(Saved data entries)

== Segment start ==

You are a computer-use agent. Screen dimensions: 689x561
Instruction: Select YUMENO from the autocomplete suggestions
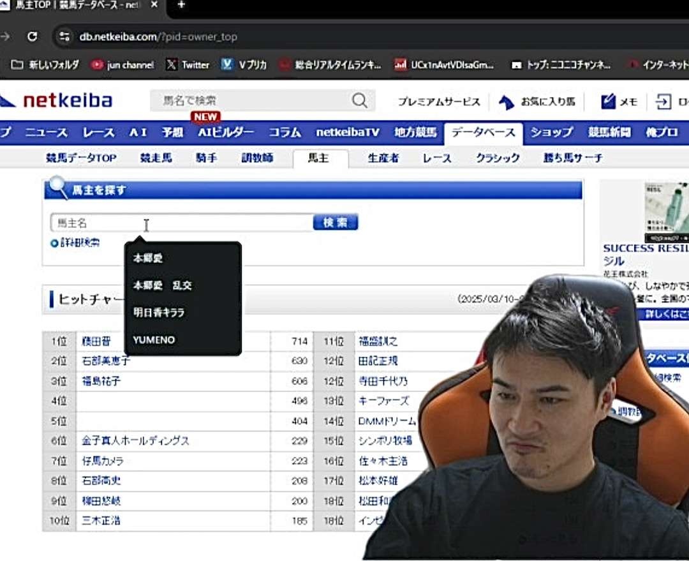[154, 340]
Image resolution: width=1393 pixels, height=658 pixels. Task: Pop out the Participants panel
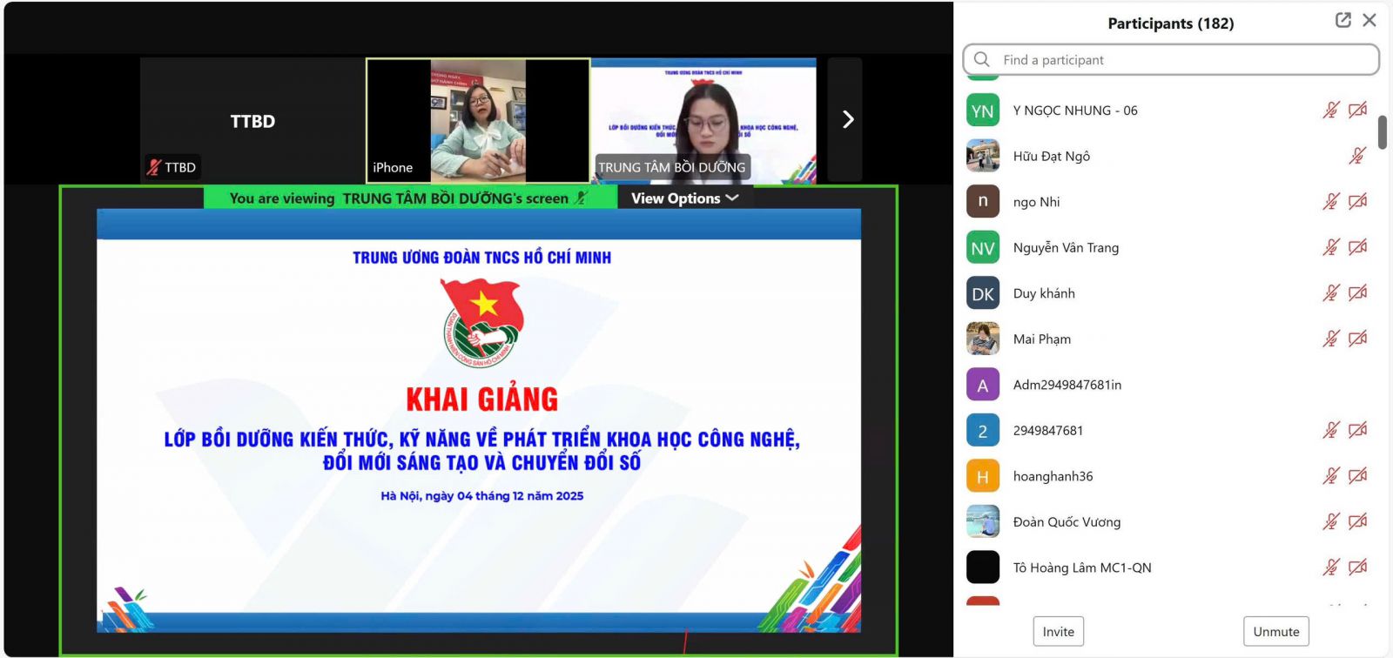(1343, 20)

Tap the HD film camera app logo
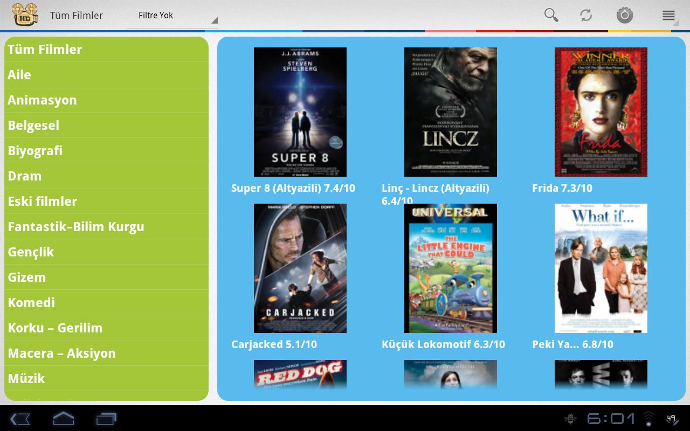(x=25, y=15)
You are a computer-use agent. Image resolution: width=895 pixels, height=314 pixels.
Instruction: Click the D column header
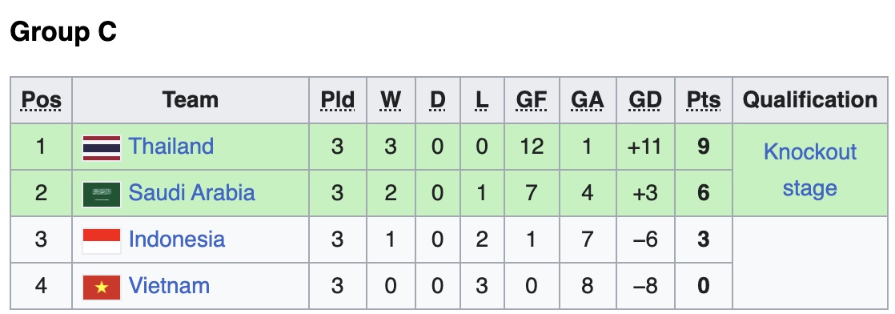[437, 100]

== Segment end ==

(What to produce) Each entry must be retyped word for word, with every image omitted.

(Written response)
You are a computer-use agent. Screen dimensions: 689x561
Instruction: Select YUMENO from the autocomplete suggestions
[154, 340]
Image resolution: width=1393 pixels, height=658 pixels. Task: Pop out the Participants panel
(1343, 20)

Tap the HD film camera app logo
(x=25, y=15)
You are a computer-use agent. Image resolution: width=895 pixels, height=314 pixels.
Instruction: Click the D column header
[437, 100]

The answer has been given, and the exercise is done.